Identity- Rory Miller

Microsoft PowerPoint - Emotional entrepreneur speech September 2

“I can’t do that.”

Most of the time, people are thinking cause and not effect, or motion rather than results. “I can’t do that (hit hard, or knock someone down or pull a trigger) because I’m (too weak, too small, too…)” It’s mostly horseshit. You can do it (get the effect) but you probably can’t do it in that way.

Can’t do some kind of force block against a stronger man’s kick? Congratulations, you’re normal. But doing that particular defense against that particular attack isn’t the point. The point is to not get hit. Not getting hit is much easier. And much more personal. Small people and large people do it differently, as do timid and aggressive people. It’s not a one-size fits all.
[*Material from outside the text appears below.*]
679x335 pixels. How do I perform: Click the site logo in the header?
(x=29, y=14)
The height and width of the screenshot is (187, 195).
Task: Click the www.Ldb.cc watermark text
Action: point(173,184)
Anyone, barring vegetative states or nearly complete paralysis, can take out anybody else. They just can’t all do it the same way. You can’t score on your sifu? He can’t block a bullet. Competitor so tough he can take anything you dish out? Quit using your fists and use a car. This mindset ties back to cheating and a number of other things. The big idea to take away, though, is to understand when you are limiting your own options because you have either chosen or been brainwashed to look at a situation from only one point of view.

But that’s not the point of this post.

“I can’t do that,” she said. It was a basic self-defense problem, a question that has been asked and answered a hundred times. And that’s what I do professionally, so three different proven, workable options off the top of my head in ten seconds.

“Those don’t work.”
“You’ve tried them?”
“No, but you don’t understand. I can’t do that.”
Oh. This was never about trying to find an answer. This was about preserving identity. Nick asked me once about students who just don’t get it. There aren’t a lot of people who can’t get it. There are a fair number who refuse to get it. I walk away from those.

You can teach people who want to learn. Despite almost any psychological trauma or physical or mental disability, it is a matter of finding the words and the modality, a way to communicate and a way to practice. It’s not that hard.

But you cannot teach people who refuse to learn. No matter how enthusiastic they seem or the certificates they have collected, if they are coming to you to get their world view confirmed instead of refined (or, preferably, rocked), you are wasting your time.

Understand this– they are not wasting their own time. They carefully sift what you say, latch on to anything they like, completely forget anything they don’t and walk away more ignorant and more confident than when they arrived. It is good value for them. That is what they want.

And when an inability “I can’t” has become part of their identity, they will fight the truth with everything they have.